_Passage to read_.
From Éric Zemmour’s Reconquête party to Ukrainian nationalists, the term reconquista has become a popular one. Without reference to specific political projects, as a ‘brand,’ the Reconquista’s appeal seems to lie in its romantic evocation of the Middle Ages and the idea of clashing civilizational spheres, as well as of regaining what has been lost.
The following is meant as an introduction to the historical process this word describes, illuminating its lessons with a view to further exploration.
“Restauratio” and The Lost Kingdom
It was recently the 1,300th anniversary of the beginning of the Spanish Reconquista, a process that ended in 1492 with the taking of Granada.
Tradition holds that the nearly eight centuries-long campaign to end Arab rule over the Iberian Peninsula was set-off by a single man: don Pelayo. In the year 722, on a 27th and 28th of May, he led an insurrectionist cadre of northern refugees to victory against the newly arrived Muslim authorities and their local allies. This would henceforth be remembered as the battle of Covadonga.
Today, however, in its comprehensive pursuit of cultural entropy, Spain’s prevailing deconstructionist intellectual climate is committed to denying the existence of a Reconquista per se, arguing that this term (a relatively modern coinage, granted) denotes a mythic construct rather than objective historical fact.
Indeed, the Reconquista is a myth, but not one invented after the fact. Rather it inspired the pursuit of, and ended up coinciding with, historical reality. The ideal it describes became prevalent in the course of those events which it describes, not post hoc:
The truth is that, since the High Middle Ages and long before the Reconquista entered its last stretch, the legendary construction of those events and motives surrounding the loss of Spain to Muslim troops had become a matter of chronological and historiographical accounts across the whole length and breadth of the Peninsula.
In deference to these “chronological and historiographical accounts,” we should prefer the more comprehensive term of Restauratio—“Restoration”—conforming as it does to the chronicles and poetry of the period in question, which describe Spain as a lost kingdom in need of being restored. Reconquista, properly speaking, would correspond specifically to the military labor involved in Restoration. We may add a further, third, term: what historians call the Repoblamiento—the re-populating of southern territories with Christian settlers from the north—to describe the Restoration’s demographic and societal facet.
The sense in which Reconquista is usually used by historians, however, is not merely martial, and de facto refers to the medieval concept of Restauratio. This is the case in the following passage by historian Claudio Sanchez Albornoz (whose translation I am rendering wordier than the original for the sake of clarity):
The Reconquista spared us from being a minor player in Islamic civilization, at this far-off peninsula of the great peninsula that is Europe. Without the Reconquista, our past and our present would be inexplicable. Is this term an exact one? I do not hesitate in answering that it is. “Reconquista” describes the ambitious pretension to recover the Spanish motherland.

_Tasks to perform_.
a. Decide whether each statement agrees with the essay on the Reconquista: (i) the process ended in 1492 with the taking of Granada; (ii) the word "Reconquista" is an old term coined in the Middle Ages; (iii) the Repoblamiento refers to the military labor involved in Restoration. For each, answer yes or no and quote the words of the essay that settle it.
b. Extend the essay on the Reconquista, picking up right after its final sentence.

_Dataset excerpt_.
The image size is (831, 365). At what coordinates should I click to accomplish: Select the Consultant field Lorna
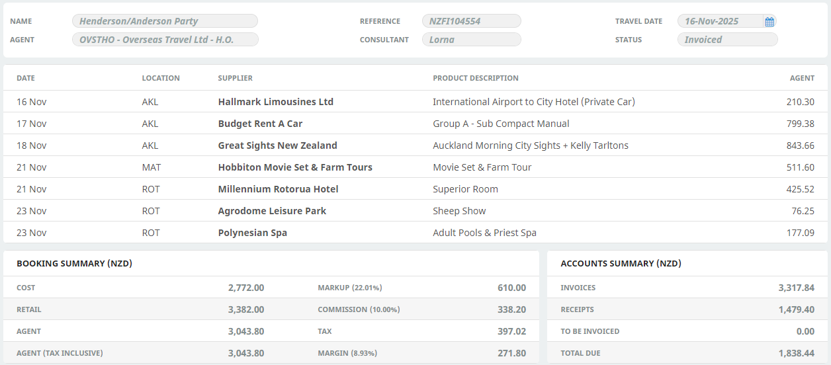471,40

_Response list_.
a.
(i) Yes: "a process that ended in 1492 with the taking of Granada"
(ii) No: "a relatively modern coinage, granted"
(iii) No: "the re-populating of southern territories with Christian settlers from the north"

b.
Albornoz goes on to draw our attention to the medieval Chronicle of Alfonso III, dating to the year 886, which tells the story of the Restoration’s harbinger, don Pelayo, and the beginning of many centuries of struggle. This chronicle cites Pelayo as speaking the following words to a traitorous bishop called Oppas, who had come to talk him out of his insurgency:
It is our hope in Christ that, from this mountain you see before you, we might achieve the salvation of Spain.
To the medievals, Spain was something in need of saving. Theirs was a conscious struggle on behalf of a specific identity.
Consistency and Consciousness of Restoration
Medieval chronicles depict Spain as a national, religious, and political project. In these sources, “Spain” refers to the peninsular unity that existed under the Visigothic monarchy with its capital in Toledo (itself a continuation of the Roman diocese of Hispania), and the Muslim invasion is described in terms of the near ubiquitous theme of “the loss of Spain” (la perdida de España).
In this context, we may reference a wealth of sources, from the 8th century Mozarabic Chronicle of 754, the late 9th century Albeldense chronicle, the early 12th century Silense chronicle, the late 12th century Najarense chronicle, the Chronicon Mundi by Lucas de Tuy from about the same period, and the 13th century De rebus Hispaniae by the Archbishop of Toledo Ximenez de Rada (apart from the afore-cited Chronicle of Alfonso III). We also have Alfonso X’s mammoth 13th century Estoria de España, drawing all relevant sources together.
We may also cite Spanish epic poems whose heroic knight or king advances the Reconquista, such as the 13th century Poem of Fernán Gonzalez on the founding of Castile, or the Catalan Llibre dels Fets (the earliest manuscript of which dates to the 14th century), with their explicit references to Spain as opposed to those territories under Moorish rule.
Finally, Queen Isabel herself will refer to the taking of Granada in 1492 as the restoration of the kingdom of Toledo, linking it to the 711 defeat of the Visigoths by the Muslims, and thereby articulating a comprehensive national mythos concerning the Restauratio, one to which, again, historical reality had been made to conform.
Gothic Hispania
The concept of Restoration is, therefore, intimately tied to the old Visigothic kingdom. This yearning for the fallen Regnum of the Goths has been described by historians as the “neo-Gothic ideal.”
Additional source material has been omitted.